* begin Input data *

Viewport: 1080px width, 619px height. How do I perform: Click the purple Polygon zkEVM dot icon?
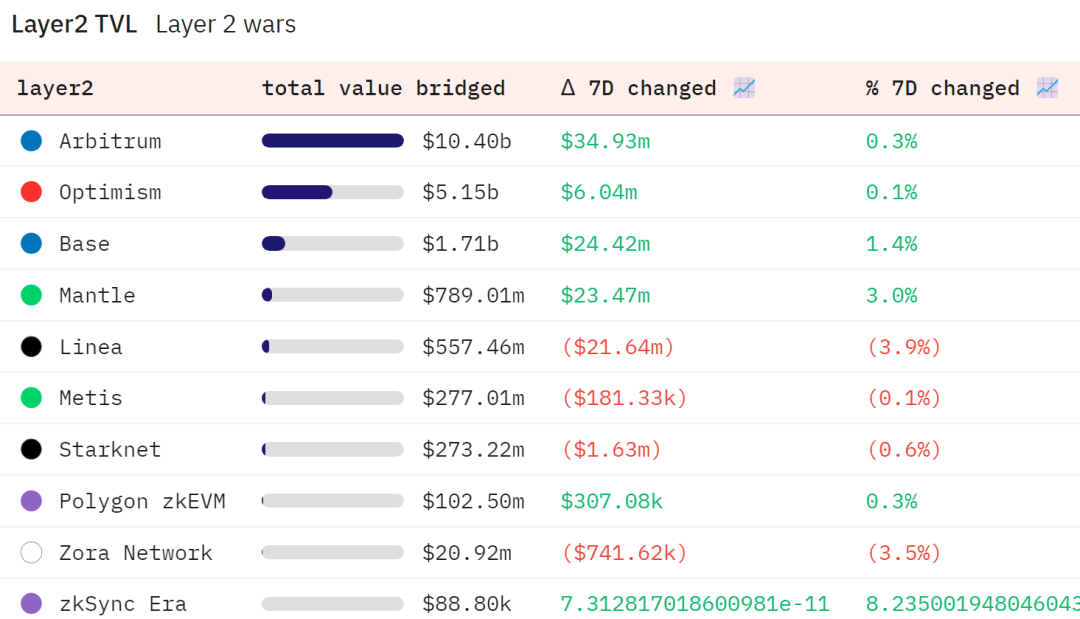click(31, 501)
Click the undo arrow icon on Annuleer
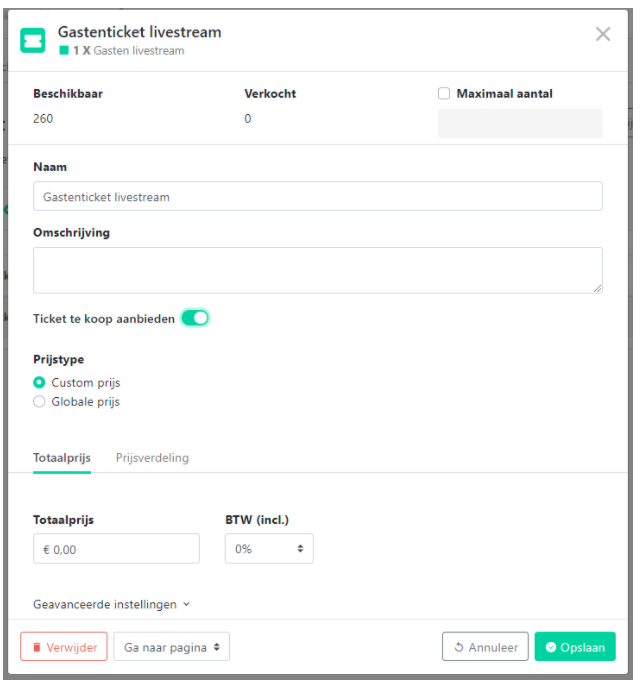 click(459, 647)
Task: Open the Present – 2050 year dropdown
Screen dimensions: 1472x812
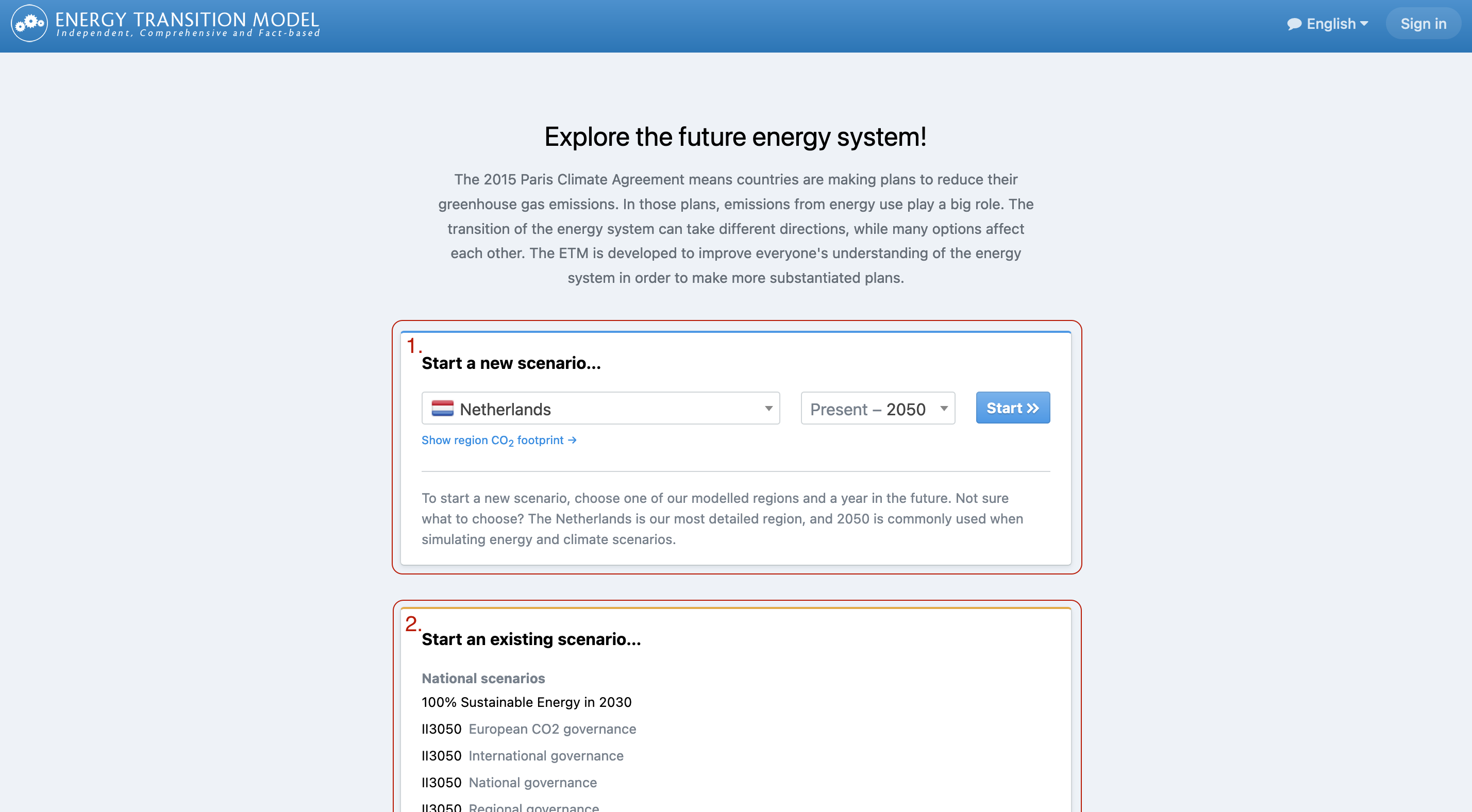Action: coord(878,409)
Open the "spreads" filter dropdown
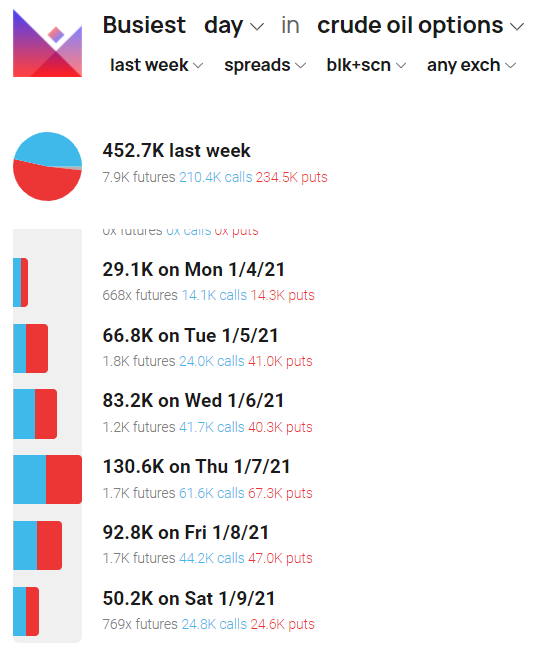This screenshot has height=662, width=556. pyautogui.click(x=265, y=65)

* end Input data *

What is needed:
Copy each line above that contains the string "Open". Matching is case-sensitive.

Solution for this problem:
Task: Open the Present – 2050 year dropdown
Open the "spreads" filter dropdown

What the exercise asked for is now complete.